- **TO DO**
The answer must be the full listing, repeated exactly.
"""
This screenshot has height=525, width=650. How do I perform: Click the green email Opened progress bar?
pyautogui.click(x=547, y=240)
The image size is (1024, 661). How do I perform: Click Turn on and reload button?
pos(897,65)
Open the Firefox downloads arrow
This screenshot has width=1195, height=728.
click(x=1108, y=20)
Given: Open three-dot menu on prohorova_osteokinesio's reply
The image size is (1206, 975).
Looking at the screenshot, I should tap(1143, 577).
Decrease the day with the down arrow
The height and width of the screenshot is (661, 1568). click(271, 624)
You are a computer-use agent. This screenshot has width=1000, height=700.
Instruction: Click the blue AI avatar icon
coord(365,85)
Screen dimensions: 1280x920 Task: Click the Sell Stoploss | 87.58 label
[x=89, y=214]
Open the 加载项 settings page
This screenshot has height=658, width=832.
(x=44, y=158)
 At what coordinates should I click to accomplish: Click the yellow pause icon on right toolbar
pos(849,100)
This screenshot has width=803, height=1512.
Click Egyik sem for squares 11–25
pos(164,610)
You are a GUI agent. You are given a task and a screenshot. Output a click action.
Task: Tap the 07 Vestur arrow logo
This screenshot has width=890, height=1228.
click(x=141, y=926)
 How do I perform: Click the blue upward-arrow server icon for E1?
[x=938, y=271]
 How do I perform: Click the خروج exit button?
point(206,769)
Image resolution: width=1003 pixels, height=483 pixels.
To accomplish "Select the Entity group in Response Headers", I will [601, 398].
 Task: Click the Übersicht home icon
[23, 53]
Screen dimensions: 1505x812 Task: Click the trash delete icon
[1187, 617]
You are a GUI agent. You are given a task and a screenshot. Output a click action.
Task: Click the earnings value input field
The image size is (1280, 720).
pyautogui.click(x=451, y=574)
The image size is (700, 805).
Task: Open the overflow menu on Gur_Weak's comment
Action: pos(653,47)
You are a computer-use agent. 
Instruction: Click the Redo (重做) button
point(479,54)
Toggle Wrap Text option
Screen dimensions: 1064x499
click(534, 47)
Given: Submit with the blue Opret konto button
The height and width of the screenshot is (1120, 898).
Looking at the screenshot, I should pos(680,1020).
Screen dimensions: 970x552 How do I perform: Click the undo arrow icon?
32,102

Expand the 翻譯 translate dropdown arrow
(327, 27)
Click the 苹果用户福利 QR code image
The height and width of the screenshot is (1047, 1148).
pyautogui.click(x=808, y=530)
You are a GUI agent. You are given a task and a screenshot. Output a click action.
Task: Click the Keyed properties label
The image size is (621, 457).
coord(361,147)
"""
- **ANSWER TO THE PROBLEM**
This screenshot has height=525, width=650. How do I perform: Click the green email Opened progress bar?
pyautogui.click(x=547, y=240)
The image size is (1024, 661). How do I perform: Click Turn on and reload button?
pos(897,65)
Open the Firefox downloads arrow
This screenshot has width=1195, height=728.
click(x=1108, y=20)
Given: Open three-dot menu on prohorova_osteokinesio's reply
The image size is (1206, 975).
Looking at the screenshot, I should tap(1143, 577).
Decrease the day with the down arrow
The height and width of the screenshot is (661, 1568). click(271, 624)
You are a computer-use agent. This screenshot has width=1000, height=700.
Instruction: Click the blue AI avatar icon
coord(365,85)
Screen dimensions: 1280x920 Task: Click the Sell Stoploss | 87.58 label
[x=89, y=214]
Open the 加载项 settings page
This screenshot has height=658, width=832.
(x=44, y=158)
 At what coordinates should I click to accomplish: Click the yellow pause icon on right toolbar
pos(849,100)
This screenshot has width=803, height=1512.
Click Egyik sem for squares 11–25
pos(164,610)
You are a GUI agent. You are given a task and a screenshot. Output a click action.
Task: Tap the 07 Vestur arrow logo
This screenshot has width=890, height=1228.
click(x=141, y=926)
 How do I perform: Click the blue upward-arrow server icon for E1?
[x=938, y=271]
 How do I perform: Click the خروج exit button?
point(206,769)
Image resolution: width=1003 pixels, height=483 pixels.
To accomplish "Select the Entity group in Response Headers", I will [601, 398].
 Task: Click the Übersicht home icon
[23, 53]
Screen dimensions: 1505x812 Task: Click the trash delete icon
[1187, 617]
You are a GUI agent. You are given a task and a screenshot. Output a click action.
Task: Click the earnings value input field
The image size is (1280, 720).
pyautogui.click(x=451, y=574)
The image size is (700, 805).
Task: Open the overflow menu on Gur_Weak's comment
Action: pos(653,47)
You are a computer-use agent. 
Instruction: Click the Redo (重做) button
point(479,54)
Toggle Wrap Text option
Screen dimensions: 1064x499
click(534, 47)
Given: Submit with the blue Opret konto button
The height and width of the screenshot is (1120, 898).
Looking at the screenshot, I should pos(680,1020).
Screen dimensions: 970x552 How do I perform: Click the undo arrow icon?
32,102

Expand the 翻譯 translate dropdown arrow
(327, 27)
Click the 苹果用户福利 QR code image
The height and width of the screenshot is (1047, 1148).
pyautogui.click(x=808, y=530)
You are a GUI agent. You are given a task and a screenshot. Output a click action.
Task: Click the Keyed properties label
The image size is (621, 457).
coord(361,147)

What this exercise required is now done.